- 3 min read

Karasu Restaurant

Western-style food in a historic building

The area called Mitsu in Matsuyama is full of historical buildings, and one of them is the Hakuyo Kaikan, originally an educational facility for girls. But in its current incarnation as a restaurant, you might not even notice that it’s a stylish building from the early Showa Period, or 1928 to be precise.

The restaurant is named Karasu, which means ‘crow’, and the building is adorned with various crow motifs. There’s a big old pine tree in front of it with a jolly tree house attached to the trunk. Karasu bills itself as a hamburger, pasta and ‘omrice’ restaurant, although both need a little explanation. In Japan, hamburgers are often served as a main dish accompanied with rice, and this is what Karasu offers. Omrice is typically rice flavored with ketchup and chicken, enveloped in a more or less soft omelet, sometimes served with sauce.

I went on a holiday at 12:30 and had to wait about thirty minutes to be seated. Karasu is undeniably popular. The stylish old building was once remodeled inside as a Balinese café and a lot of that décor remains. It's agreeably arty, with large bare beams and plenty of carved antique wood.

A smartly-dressed waitress showed me to my seat and kindly explained the menu options to save me the trouble of reading it. Some of the offerings were already sold out at 12:30. I chose the omrice with demi-glace and white sauce for 1,180 yen. It arrived quickly, accompanied by a cup of corn cream soup and a little bowl of salad. Everything was attractively presented on white china, and the omrice looked delicious. However, omrice isn’t really adult food, and I found it bland and little too sweet. The soup was also fairly sweet too, so the combination wasn’t hugely satisfying. The egg was soft and creamy however, and I took some pleasure in that. This particular option includes a drink of fruit juice or coffee and I had the mango juice which was excellent—thick, rich and aromatic.

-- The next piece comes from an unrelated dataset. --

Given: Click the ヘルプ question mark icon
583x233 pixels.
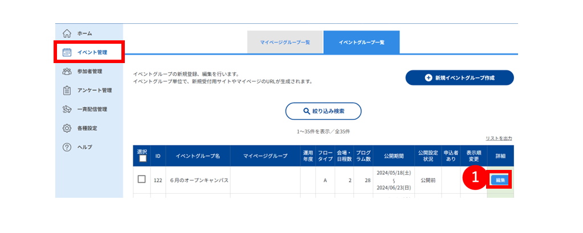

The background music was trad jazz which is pleasant and listenable, although a bit distracting. The staff also greet diners loudly, making it a noisy place. Karasu is family oriented, and there were many families with young children. Most of the dishes available come in three sizes, with different prices for each, which is another convenience for groups of mixed ages and appetites. A kid’s lunch is offered for 580 yen.